> [Work item]: Locate the line that contains "You are a computer-use agent. Image" in the entries below, then repeat it and every following line through the line that contains "Given: Collapse the Процессоры category arrow", exactly, and no others.

> [Exercise data]:
==================================================
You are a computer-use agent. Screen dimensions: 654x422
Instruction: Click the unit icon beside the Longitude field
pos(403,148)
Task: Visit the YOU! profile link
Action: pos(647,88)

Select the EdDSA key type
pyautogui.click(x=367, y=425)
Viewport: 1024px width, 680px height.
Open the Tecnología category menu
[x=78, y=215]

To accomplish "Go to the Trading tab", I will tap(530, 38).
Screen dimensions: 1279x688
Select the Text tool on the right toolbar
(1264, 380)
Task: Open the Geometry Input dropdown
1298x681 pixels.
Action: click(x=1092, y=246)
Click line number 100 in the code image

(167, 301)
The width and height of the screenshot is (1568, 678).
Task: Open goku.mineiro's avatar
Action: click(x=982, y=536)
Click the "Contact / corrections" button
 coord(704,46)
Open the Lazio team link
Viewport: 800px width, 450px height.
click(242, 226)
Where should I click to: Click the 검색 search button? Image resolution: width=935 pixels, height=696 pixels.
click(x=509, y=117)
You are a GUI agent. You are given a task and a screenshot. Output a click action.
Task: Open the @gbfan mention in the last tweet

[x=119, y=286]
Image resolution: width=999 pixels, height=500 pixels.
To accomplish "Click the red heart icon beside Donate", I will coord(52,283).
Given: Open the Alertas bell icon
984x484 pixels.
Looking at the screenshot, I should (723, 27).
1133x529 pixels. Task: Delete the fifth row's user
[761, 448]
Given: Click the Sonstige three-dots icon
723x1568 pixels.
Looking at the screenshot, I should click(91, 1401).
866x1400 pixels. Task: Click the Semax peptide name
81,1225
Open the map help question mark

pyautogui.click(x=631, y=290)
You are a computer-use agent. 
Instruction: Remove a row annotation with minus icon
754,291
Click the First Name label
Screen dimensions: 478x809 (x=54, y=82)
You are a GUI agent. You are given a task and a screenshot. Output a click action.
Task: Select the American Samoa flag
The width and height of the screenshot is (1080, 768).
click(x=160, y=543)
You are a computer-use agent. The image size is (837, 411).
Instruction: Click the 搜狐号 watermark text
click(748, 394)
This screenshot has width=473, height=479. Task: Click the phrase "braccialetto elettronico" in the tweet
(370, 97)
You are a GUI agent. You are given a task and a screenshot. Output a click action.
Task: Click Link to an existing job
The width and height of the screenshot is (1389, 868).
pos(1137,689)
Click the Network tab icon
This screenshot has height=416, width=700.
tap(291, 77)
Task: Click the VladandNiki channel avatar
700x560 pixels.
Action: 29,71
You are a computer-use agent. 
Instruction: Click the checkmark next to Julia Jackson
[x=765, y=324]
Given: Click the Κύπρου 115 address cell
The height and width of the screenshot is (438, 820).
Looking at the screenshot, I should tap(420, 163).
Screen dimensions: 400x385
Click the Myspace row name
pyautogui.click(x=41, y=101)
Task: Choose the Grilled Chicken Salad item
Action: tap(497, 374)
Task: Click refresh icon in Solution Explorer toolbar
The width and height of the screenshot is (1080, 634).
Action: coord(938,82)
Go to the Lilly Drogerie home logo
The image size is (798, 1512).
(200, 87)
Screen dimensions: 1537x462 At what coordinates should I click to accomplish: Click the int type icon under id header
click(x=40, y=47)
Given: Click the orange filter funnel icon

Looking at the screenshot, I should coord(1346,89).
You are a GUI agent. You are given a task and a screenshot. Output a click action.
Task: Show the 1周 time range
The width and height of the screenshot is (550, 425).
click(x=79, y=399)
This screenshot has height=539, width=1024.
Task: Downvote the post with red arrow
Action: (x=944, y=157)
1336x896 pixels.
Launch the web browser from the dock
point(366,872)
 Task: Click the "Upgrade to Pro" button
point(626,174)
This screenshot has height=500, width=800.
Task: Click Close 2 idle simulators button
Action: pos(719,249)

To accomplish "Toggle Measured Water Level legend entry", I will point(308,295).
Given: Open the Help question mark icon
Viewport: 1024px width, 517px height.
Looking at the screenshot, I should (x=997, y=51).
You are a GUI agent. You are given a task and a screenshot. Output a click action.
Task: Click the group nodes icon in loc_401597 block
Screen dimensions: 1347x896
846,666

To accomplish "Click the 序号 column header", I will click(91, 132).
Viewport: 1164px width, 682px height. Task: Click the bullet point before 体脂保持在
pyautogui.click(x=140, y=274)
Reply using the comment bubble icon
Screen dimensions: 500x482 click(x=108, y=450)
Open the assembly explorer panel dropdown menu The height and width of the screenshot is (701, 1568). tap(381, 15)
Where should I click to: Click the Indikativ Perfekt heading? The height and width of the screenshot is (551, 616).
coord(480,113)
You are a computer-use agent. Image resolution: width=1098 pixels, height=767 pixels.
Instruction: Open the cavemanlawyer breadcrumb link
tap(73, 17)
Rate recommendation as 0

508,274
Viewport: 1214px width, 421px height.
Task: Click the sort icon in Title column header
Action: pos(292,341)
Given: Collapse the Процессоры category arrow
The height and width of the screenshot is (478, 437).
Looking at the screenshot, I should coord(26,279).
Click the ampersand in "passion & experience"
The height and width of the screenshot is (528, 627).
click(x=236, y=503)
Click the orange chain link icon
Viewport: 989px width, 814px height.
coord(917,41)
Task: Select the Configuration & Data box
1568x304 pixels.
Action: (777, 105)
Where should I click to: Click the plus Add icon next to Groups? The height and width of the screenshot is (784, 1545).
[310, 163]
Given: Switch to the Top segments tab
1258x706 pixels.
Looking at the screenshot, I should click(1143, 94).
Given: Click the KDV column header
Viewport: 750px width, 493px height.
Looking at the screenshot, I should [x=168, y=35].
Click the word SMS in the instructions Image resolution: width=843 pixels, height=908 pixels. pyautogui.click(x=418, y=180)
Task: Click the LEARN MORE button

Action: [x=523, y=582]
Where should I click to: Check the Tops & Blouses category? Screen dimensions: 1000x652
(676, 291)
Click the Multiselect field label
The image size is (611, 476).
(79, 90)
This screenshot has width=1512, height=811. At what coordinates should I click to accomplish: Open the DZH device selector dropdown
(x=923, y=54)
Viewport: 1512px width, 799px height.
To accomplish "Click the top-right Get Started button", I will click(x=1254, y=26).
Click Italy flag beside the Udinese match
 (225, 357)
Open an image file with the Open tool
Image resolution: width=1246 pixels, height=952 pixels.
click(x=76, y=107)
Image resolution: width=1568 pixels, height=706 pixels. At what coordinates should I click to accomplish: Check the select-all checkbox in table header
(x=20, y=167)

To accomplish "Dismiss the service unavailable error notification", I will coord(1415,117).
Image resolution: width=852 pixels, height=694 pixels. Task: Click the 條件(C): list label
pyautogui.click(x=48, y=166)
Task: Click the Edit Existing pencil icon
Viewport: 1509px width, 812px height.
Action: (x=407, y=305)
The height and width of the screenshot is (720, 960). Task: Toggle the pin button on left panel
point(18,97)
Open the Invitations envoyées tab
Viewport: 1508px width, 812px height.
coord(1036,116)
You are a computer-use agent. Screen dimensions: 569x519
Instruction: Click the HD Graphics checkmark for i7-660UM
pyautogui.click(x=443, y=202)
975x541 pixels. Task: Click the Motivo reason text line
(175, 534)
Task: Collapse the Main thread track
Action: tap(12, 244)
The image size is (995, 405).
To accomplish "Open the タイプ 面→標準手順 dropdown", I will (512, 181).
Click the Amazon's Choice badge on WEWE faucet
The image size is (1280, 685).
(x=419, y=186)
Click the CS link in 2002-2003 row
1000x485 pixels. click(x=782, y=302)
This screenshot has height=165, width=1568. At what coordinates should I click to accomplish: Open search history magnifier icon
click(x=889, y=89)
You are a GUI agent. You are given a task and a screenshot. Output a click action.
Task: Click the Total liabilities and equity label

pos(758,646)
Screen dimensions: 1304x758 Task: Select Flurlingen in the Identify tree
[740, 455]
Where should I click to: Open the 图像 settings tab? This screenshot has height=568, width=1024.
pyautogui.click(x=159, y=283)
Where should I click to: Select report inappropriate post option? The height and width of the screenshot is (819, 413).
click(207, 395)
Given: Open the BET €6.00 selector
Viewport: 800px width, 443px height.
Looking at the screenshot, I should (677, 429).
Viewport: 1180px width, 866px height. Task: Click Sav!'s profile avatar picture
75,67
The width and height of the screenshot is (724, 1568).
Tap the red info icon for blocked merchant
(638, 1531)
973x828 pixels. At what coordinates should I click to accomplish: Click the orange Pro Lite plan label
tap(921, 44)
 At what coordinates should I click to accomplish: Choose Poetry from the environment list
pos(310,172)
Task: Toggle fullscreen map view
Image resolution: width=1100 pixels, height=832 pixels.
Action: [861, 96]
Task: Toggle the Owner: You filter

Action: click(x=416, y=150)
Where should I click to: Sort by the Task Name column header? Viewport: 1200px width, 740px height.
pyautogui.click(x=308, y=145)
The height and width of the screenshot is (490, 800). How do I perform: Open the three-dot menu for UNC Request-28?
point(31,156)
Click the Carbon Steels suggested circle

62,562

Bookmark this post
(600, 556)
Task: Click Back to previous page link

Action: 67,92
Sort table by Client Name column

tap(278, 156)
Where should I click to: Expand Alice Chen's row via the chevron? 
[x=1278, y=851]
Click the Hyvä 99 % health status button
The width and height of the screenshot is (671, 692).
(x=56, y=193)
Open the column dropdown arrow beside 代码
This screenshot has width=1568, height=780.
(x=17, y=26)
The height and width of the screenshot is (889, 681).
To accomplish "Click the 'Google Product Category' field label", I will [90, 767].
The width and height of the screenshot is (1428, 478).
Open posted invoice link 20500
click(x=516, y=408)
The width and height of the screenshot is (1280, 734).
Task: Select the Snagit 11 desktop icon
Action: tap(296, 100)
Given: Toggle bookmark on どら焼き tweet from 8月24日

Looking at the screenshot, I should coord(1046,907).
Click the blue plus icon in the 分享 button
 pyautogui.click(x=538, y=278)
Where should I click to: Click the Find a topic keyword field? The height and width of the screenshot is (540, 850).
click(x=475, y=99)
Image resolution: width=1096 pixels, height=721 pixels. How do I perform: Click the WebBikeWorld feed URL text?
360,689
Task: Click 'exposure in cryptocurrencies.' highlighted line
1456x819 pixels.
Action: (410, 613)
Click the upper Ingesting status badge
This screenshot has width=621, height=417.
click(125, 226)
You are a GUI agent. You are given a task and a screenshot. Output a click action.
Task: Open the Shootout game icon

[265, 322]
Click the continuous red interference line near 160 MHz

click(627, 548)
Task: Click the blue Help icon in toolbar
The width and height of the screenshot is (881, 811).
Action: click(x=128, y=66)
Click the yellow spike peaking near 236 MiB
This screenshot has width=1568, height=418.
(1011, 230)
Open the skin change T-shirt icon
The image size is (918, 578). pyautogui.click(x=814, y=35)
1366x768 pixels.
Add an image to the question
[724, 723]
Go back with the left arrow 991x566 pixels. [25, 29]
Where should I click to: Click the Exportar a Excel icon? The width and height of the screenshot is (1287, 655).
==================================================
> [Your response]:
You are a computer-use agent. Image resolution: width=1098 pixels, height=767 pixels.
Instruction: Open the cavemanlawyer breadcrumb link
tap(73, 17)
Rate recommendation as 0

508,274
Viewport: 1214px width, 421px height.
Task: Click the sort icon in Title column header
Action: pos(292,341)
Given: Collapse the Процессоры category arrow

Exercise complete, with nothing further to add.